___ Exercise materials

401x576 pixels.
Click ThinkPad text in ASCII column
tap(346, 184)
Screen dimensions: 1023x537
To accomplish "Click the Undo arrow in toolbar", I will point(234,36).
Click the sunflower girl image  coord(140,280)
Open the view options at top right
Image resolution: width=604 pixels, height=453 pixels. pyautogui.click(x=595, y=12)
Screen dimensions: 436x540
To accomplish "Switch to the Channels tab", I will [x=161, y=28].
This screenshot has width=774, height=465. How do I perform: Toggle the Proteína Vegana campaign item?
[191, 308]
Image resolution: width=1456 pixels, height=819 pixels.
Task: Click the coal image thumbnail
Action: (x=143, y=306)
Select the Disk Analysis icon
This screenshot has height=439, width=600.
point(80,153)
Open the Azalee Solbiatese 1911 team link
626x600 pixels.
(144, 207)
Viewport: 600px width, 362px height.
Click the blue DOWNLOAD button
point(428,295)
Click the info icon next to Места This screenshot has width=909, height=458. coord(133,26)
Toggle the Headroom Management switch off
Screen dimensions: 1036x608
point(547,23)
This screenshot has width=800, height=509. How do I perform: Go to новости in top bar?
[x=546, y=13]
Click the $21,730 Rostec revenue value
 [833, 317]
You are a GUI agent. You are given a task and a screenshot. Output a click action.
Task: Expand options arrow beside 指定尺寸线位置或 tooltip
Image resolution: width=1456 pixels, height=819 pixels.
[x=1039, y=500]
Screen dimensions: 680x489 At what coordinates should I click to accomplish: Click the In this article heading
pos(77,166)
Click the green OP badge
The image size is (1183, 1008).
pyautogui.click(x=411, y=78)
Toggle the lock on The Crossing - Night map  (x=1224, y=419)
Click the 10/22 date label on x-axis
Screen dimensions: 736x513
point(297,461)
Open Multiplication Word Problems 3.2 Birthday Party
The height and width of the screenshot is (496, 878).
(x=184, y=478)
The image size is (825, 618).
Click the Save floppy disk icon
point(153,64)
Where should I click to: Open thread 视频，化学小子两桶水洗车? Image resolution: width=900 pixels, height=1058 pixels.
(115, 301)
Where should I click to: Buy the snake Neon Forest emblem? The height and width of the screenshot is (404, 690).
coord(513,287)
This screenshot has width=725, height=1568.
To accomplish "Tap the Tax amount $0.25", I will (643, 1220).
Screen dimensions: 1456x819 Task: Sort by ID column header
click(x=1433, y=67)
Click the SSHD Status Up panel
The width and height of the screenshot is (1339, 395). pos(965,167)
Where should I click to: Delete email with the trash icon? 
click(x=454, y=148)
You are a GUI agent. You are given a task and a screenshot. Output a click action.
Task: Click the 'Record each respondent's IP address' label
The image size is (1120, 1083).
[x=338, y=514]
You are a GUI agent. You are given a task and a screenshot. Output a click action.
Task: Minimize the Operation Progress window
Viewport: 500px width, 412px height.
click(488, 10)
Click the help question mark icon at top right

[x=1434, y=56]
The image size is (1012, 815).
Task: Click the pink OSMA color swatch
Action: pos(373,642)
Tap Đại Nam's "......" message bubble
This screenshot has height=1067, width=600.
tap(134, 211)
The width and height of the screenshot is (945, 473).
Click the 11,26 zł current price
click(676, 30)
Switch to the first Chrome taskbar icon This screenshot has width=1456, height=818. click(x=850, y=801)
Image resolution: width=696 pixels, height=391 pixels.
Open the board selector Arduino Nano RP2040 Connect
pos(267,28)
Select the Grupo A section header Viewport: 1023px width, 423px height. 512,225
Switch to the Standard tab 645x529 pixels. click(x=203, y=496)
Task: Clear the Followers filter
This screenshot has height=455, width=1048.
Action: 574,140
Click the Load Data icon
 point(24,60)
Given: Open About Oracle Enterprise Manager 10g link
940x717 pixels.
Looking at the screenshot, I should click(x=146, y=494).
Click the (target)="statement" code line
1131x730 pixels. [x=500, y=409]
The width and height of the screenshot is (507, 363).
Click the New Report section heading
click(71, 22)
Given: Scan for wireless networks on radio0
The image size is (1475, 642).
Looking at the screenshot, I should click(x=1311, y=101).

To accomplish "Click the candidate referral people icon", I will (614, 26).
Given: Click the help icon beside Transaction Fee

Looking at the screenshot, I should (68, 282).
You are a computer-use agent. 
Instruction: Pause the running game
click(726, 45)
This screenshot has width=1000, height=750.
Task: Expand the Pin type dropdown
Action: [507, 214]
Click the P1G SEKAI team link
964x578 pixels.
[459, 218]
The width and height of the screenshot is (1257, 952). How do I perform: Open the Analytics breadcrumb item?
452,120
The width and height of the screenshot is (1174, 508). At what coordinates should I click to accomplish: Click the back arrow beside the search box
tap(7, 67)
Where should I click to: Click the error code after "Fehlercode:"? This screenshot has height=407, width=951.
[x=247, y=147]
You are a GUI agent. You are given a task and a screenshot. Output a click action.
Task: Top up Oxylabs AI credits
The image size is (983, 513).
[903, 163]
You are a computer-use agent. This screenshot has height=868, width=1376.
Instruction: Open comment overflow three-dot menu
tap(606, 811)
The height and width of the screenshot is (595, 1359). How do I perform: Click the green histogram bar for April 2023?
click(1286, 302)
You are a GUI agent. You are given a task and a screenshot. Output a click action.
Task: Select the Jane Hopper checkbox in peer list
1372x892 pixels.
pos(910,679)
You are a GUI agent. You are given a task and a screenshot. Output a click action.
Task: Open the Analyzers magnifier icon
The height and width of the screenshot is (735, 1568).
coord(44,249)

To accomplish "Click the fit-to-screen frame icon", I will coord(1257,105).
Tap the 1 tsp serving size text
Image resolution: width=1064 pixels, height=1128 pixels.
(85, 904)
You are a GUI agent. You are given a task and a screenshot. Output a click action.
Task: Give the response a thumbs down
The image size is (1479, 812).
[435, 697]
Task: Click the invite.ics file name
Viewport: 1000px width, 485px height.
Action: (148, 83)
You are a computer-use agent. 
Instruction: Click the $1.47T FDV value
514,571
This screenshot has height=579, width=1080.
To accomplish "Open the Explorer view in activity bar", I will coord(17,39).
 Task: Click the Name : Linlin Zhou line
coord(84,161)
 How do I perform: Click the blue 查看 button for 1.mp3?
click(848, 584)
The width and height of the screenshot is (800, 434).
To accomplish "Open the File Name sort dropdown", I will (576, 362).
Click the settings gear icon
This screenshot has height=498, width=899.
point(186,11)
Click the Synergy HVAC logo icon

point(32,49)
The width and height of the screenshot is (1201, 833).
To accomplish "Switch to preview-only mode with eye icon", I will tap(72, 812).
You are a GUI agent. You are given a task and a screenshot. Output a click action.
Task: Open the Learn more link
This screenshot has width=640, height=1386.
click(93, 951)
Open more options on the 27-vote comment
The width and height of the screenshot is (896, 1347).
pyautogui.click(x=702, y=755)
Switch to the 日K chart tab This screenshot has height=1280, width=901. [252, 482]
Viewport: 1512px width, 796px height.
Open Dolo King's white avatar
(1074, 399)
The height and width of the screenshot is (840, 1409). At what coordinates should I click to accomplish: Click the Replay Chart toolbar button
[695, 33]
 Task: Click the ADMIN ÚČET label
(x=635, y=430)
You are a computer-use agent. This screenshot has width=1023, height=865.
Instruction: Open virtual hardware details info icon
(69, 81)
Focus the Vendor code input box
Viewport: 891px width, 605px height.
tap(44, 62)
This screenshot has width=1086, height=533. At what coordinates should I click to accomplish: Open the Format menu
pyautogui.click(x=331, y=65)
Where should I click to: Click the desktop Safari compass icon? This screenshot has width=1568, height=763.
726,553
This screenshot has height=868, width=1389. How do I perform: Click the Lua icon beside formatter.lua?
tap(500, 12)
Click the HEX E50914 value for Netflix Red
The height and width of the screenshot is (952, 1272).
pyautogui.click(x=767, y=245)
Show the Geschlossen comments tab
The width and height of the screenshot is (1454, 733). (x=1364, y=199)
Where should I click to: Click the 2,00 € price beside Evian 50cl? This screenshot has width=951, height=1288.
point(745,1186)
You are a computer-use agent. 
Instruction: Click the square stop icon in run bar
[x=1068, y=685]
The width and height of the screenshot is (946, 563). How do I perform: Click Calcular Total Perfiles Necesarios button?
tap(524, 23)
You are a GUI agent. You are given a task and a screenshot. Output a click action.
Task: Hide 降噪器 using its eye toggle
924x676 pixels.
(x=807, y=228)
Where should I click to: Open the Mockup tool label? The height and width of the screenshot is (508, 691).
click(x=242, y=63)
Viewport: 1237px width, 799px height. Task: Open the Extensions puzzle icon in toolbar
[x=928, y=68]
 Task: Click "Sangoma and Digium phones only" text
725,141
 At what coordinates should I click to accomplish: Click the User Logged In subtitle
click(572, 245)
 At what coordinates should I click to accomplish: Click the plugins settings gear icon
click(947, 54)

______

Short problem
Could you put the lines of the items above, starting at "Click the Synergy HVAC logo icon" and ending at "pyautogui.click(x=702, y=755)", into a Markdown table with the columns Row and Text, leaving out any blank lines?

Complete response
| Row | Text |
|---|---|
| 1 | Click the Synergy HVAC logo icon |
| 2 | point(32,49) |
| 3 | The width and height of the screenshot is (1201, 833). |
| 4 | To accomplish "Switch to preview-only mode with eye icon", I will tap(72, 812). |
| 5 | You are a GUI agent. You are given a task and a screenshot. Output a click action. |
| 6 | Task: Open the Learn more link |
| 7 | This screenshot has width=640, height=1386. |
| 8 | click(93, 951) |
| 9 | Open more options on the 27-vote comment |
| 10 | The width and height of the screenshot is (896, 1347). |
| 11 | pyautogui.click(x=702, y=755) |